COMPLETE THE FOLLOWING:
1) Answer these about the news text on Anthem's rate appeal, one per line:
(a) What rate increase did Koffman approve?
(b) In which court did Anthem file its complaint?
(c) About how many demonstrators gathered outside the Augusta courthouse?
2) Please carry on the news text about Anthem's appeal of the Maine rate decision from its last sentence.

[[ TEXT PASSAGE open ]]

Original Link: http://www.forbes.com/feeds/ap/2009/10/07/business-financials-financial-impact-us-anthem-appeal-maine_6977377.html
By CLARKE CANFIELD
Demonstrators on Wednesday backed Maine's insurance superintendent for rejecting a request from the state's largest private health insurer seeking an 18 percent rate hike for its individual insurance plans.
Mila Koffman last spring denied Anthem ( ATH - news - people ) Blue Cross and Blue Shield's proposed rate increase as being excessive. She approved a revised request for a 10.9 percent increase, which provided for a zero percent profit margin.
In response, Anthem filed a complaint in Kennebec County Superior Court in August appealing the denial of the higher rate increase. Anthem said a regulatory decision allowing for no profit was unprecedented, inadequate and fundamentally unfair.
An estimated 100 demonstrators gathered outside the Augusta courthouse on Wednesday to protest Anthem's appeal. Organizers said Anthem is in sound financial health, earning annual profits in Maine of $55 million to $100 million from 2004 to 2008.

[[ TEXT PASSAGE closed ]]
[[ SUPPLIED INFORMATION open ]]

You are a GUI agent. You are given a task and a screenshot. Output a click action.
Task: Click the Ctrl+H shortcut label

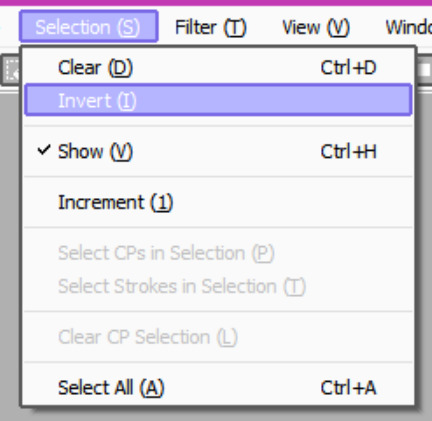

[[ SUPPLIED INFORMATION closed ]]

RESPONSES TO THE EXERCISE:
1)
(a) A 10.9 percent increase
(b) Kennebec County Superior Court
(c) An estimated 100

2)
"This is a perfect example of the problems with our health care system today. They were granted a 10.9 percent rate increase, and that's not enough for them," said Greg Howard of Change that Works, an organization that supports health insurance reform and helped organize the demonstration.
Anthem, a subsidiary of Indianapolis-based WellPoint ( WLP - news - people ) Inc., submitted a request last winter seeking an average 18 percent rate increase for its four individual health care insurance products, affecting about 12,000 policyholders in Maine. In all, Anthem has 400,000 policyholders in Maine for all its health insurance plans.
The rate increase request reflected the medical risks of doing business in Maine, company officials said. In its suit, the company said Maine has high rates of asthma, heart disease, diabetes and other chronic illnesses, high numbers of smokers and a restrictive regulatory environment.
"Unfortunately, the individual market premiums are merely the symptoms of a larger underlying problem in Maine's individual market: rising health care costs," said spokesman Chris Dugan.
In response to Anthem's lawsuit, Attorney General Janet Mills filed a 38-page brief two weeks ago detailing Anthem's revenues, profits and profit margins in Maine. Anthem, she said, can still easily make a profit on the lower rate increase.
In these tough economic times, she said the average individual health plan policyholder pays about $6,000 in premiums each year with deductibles of $7,250.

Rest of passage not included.